The Libertarian Socialist Caucus, while committed to that same spirit of radical democracy, has never collectively defined itself as horizontalist, but what have we learned from the movements that were?

First, we’ve learned that we should see consensus-building as a task that is necessary for effective organizing, not a hard and fast rule requiring unanimity. When more voices are heard, better choices are made. When we listen to each other, we learn from each other. When we learn from each other, we learn to trust each other. Without trust, building consensus is impossible. We should be careful to listen to dissenting voices when making decisions, and no decision should be irrevocable. We can’t force unity with an election; rather, our votes should - as much as possible - ratify a unity arrived at through persuasive dialogue and compromise.

Second, that we should see DSA’s members, like all people, as protagonists capable of working together to transform their lives and their world. Every member of DSA is capable of leading, and we believe it is necessary to break with the distinction between leadership and rank-and-file, between organizers and organized, if our members are to become those protagonists. Leadership should be understood as something that we do whenever we take initiative and responsibility and are held accountable by our comrades, and we should be building democratic structures that can facilitate true collective leadership.

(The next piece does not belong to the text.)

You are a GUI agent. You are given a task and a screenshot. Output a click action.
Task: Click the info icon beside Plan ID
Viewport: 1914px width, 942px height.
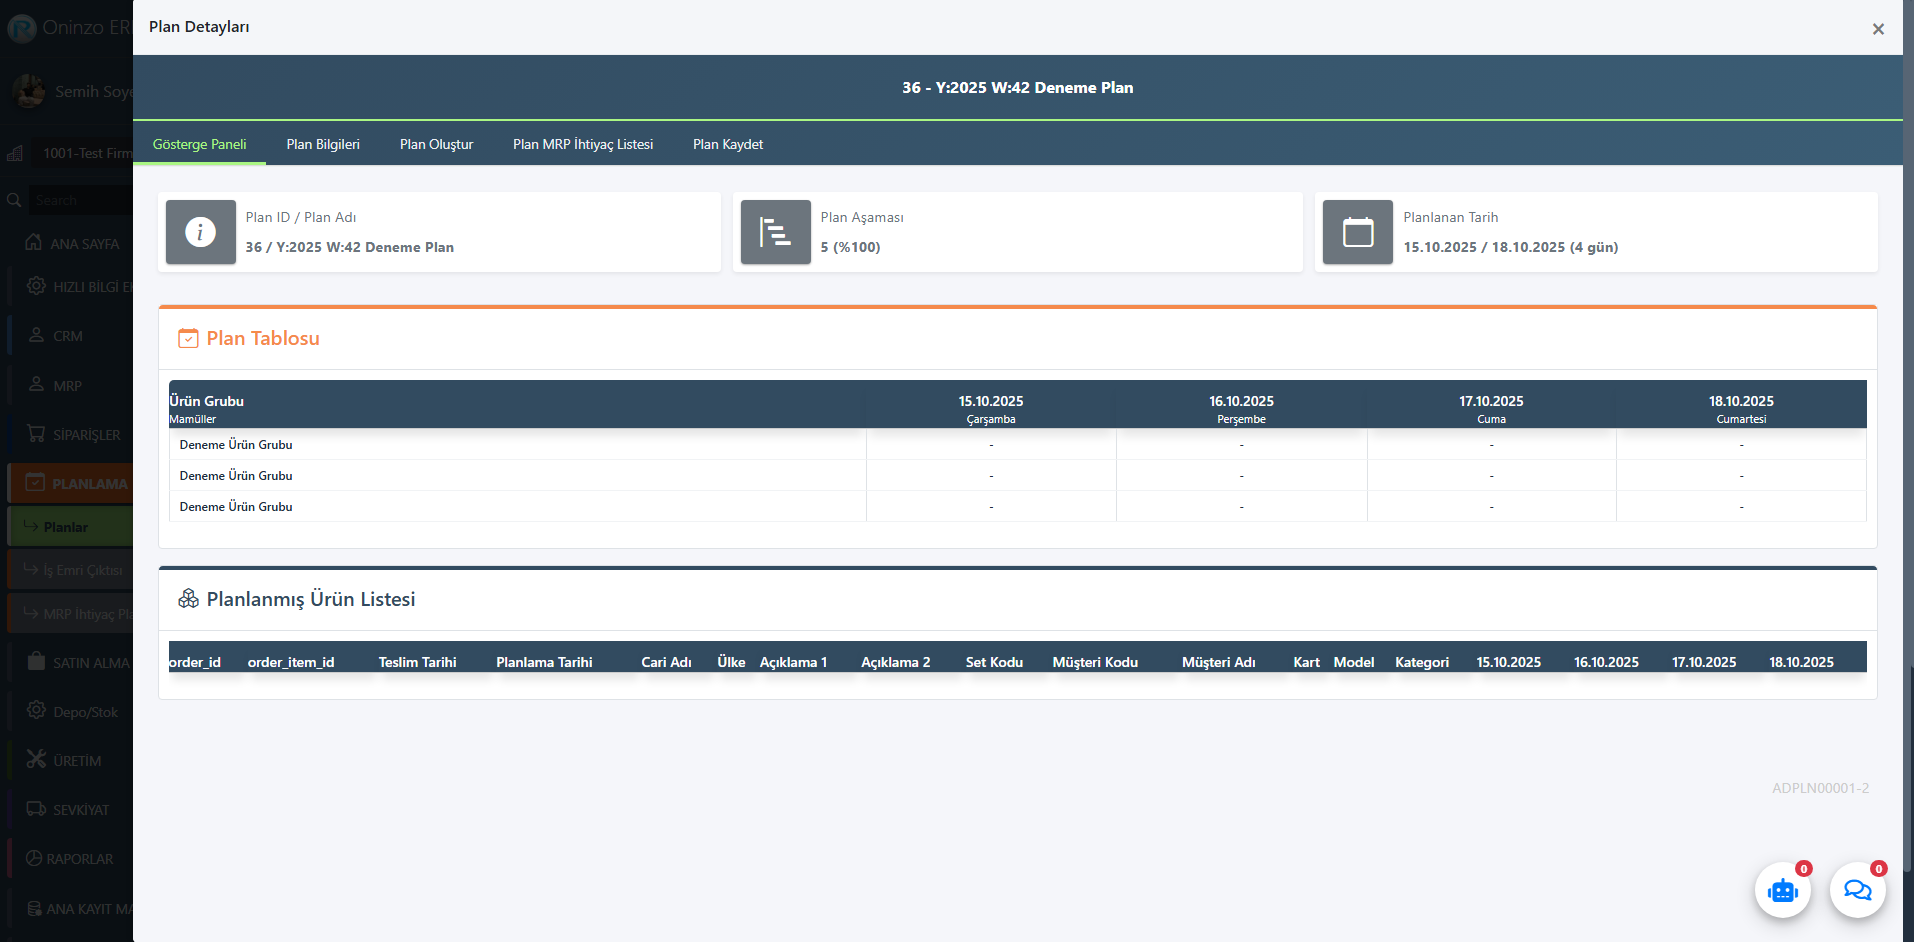pos(200,232)
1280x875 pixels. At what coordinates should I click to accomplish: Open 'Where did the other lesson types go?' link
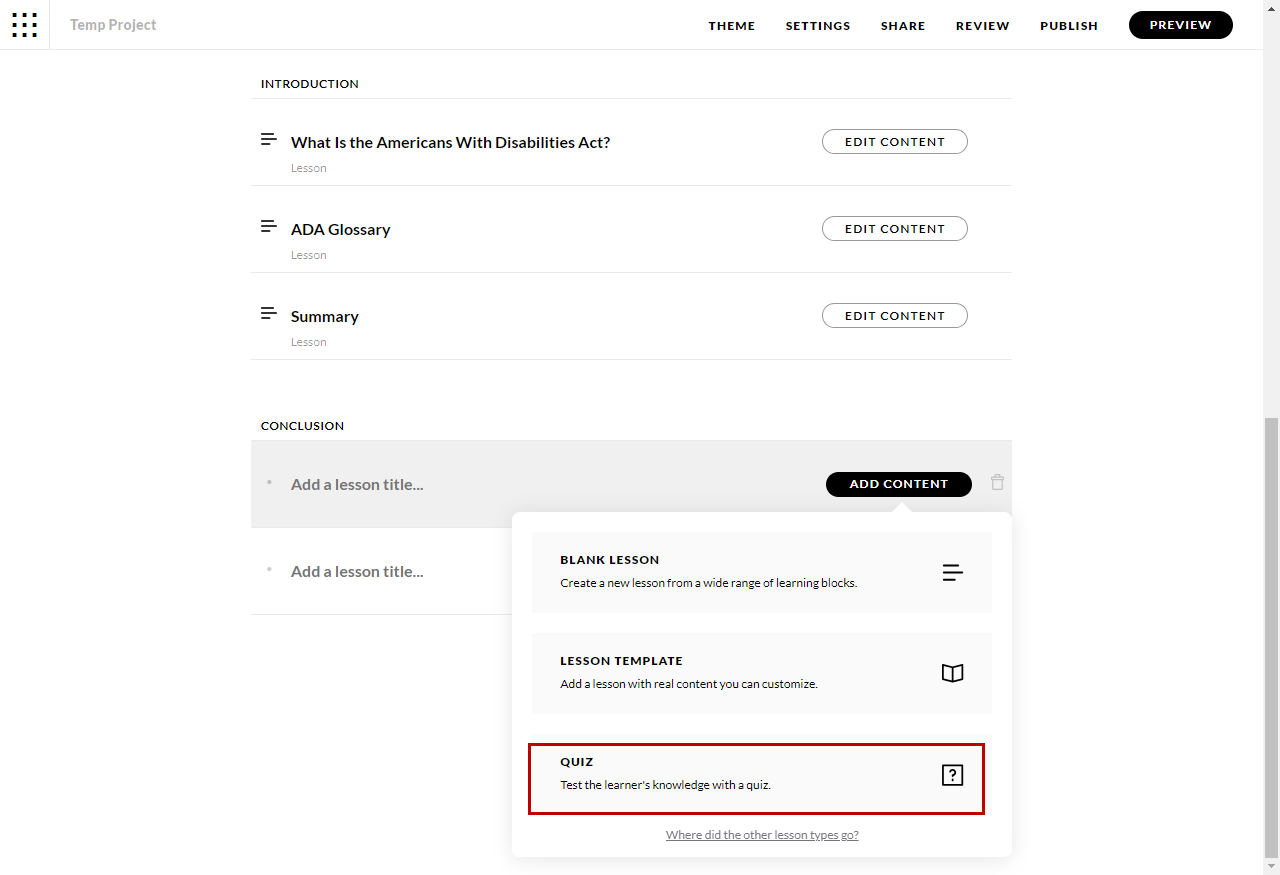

Third, that we should see DSA’s chapters as laboratories of socialist organizing. We should develop our strategies from a continuous evaluation of the experiments happening in them, and we should develop those experiments from a continuous investigation into the circumstances in our communities with the potential to catalyze class consciousnesses.

Fourth, those movements which resist co-option aren’t tolerated indefinitely. We ignore the repressive institutions of the state at our peril, and we can’t be satisfied with strategies that are unconcerned with countering their power.

Finally, if it’s true that we make the road by walking the road, then inevitably there will be moments when we stumble, moments when it seems like we’ve lost our way, and moments when it feels like we can’t go any further, but we walk on, and with each step, we renew our faith in each other and in the future.